Revision of pseudarthroses after attempted posterior lumbar interbody fusion (PLIF) or TLIF can be challenging. The authors prefer to remove the cage from an anterior approach to the disc space (Fig. 99–6A to D). Osteotomes are used to create planes adjacent to the cage and assist removal. The choice of implant to then use for the ALIF is based on the defect left after removal of the cage. Whether a revision posterior fusion is required is then based on the integrity of the previously placed posterior implants and the overall segmental stability.

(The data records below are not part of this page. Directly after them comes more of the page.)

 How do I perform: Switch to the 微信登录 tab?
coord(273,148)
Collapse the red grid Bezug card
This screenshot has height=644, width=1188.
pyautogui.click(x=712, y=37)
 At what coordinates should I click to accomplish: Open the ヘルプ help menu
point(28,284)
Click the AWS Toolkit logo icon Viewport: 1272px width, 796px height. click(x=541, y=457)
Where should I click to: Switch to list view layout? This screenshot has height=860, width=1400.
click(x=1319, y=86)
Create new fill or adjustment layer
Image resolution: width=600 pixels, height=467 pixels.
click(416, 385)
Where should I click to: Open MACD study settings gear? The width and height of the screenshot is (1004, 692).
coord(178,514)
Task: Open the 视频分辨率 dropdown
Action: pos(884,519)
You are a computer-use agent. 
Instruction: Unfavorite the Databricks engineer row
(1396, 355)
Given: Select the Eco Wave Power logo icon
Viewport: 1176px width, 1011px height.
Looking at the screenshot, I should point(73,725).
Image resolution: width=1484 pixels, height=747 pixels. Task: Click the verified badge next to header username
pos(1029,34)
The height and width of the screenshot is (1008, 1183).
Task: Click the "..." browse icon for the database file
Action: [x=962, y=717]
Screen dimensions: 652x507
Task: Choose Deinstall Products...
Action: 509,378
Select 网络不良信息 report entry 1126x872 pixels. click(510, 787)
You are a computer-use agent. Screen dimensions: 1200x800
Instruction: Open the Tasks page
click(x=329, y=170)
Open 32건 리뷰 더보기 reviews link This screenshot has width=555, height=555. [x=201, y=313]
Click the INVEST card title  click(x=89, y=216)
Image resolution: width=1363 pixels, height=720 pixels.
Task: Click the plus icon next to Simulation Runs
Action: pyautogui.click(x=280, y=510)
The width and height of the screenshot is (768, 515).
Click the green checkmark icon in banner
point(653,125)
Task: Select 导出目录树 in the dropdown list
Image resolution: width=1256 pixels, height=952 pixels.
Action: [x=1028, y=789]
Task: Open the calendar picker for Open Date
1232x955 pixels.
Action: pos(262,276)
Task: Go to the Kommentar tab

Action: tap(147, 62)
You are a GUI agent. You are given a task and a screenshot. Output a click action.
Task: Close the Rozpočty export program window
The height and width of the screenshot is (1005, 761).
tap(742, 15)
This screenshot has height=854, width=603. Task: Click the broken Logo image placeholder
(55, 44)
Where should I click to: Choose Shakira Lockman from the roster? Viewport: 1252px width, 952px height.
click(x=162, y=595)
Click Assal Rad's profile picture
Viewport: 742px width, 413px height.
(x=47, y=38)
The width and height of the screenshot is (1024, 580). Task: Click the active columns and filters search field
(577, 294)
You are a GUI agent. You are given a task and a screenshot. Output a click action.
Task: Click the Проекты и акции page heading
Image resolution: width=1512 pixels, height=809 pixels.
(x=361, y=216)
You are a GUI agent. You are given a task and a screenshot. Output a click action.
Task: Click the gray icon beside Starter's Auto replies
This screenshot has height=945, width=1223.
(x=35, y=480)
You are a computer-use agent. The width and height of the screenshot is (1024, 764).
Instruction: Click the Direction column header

Anterior nonunions and failed lumbar disc arthroplasty present unique challenges. If the failed ALIF or arthroplasty device is not grossly unstable, a posterolateral fusion with instrumentation may suffice.33, 34 A recent article reported that removal of the prosthesis and circumferential fusion yielded slightly better results than posterior fusion at 1-year follow-up.35 The authors, however, acknowledged that significant risks are inherent with removal of the arthroplasty device, so further studies are necessary to clarify management of this scenario. If the patient had a 360-degree fusion and the posterior fusion is solid, an isolated revision ALIF can be performed. The entire construct should be revised in cases of failed 360-degree fusions with both anterior and posterior pseudarthroses and unstable implants. Revision anterior lumbar procedures are technically demanding. Vascular injuries are common, and an experienced approach or vascular surgeon should be considered.36 Strategies to help navigate the hazards of the revision anterior approach have been recommended. A previous left retroperitoneal approach to L5-S1 may be best revised through a right retroperitoneal or transperitoneal approach. A previous left retroperitoneal approach to L4-5 may be best revised through a transperitoneal or transpsoas approach.37 Because retroperitoneal scarring may obscure the anatomy, other measures such as preoperative ureteral stenting and intraoperative cannulation of the iliac veins with balloon catheters can be considered.
Painful Hardware
A small subgroup of patients may report recurrent pain despite intact implants, a solid fusion, and no other obvious pain generators. Implant removal in such cases remains controversial, particularly because the mechanism as to how the implants generate pain is not well understood. Some authors have recommended injection of local anesthetic around the hardware as a diagnostic step.38 For patients who report temporary relief of their pain with the injection, removal of the implants can be considered, provided that the patient clearly understands that such an intervention may not have a predictable outcome.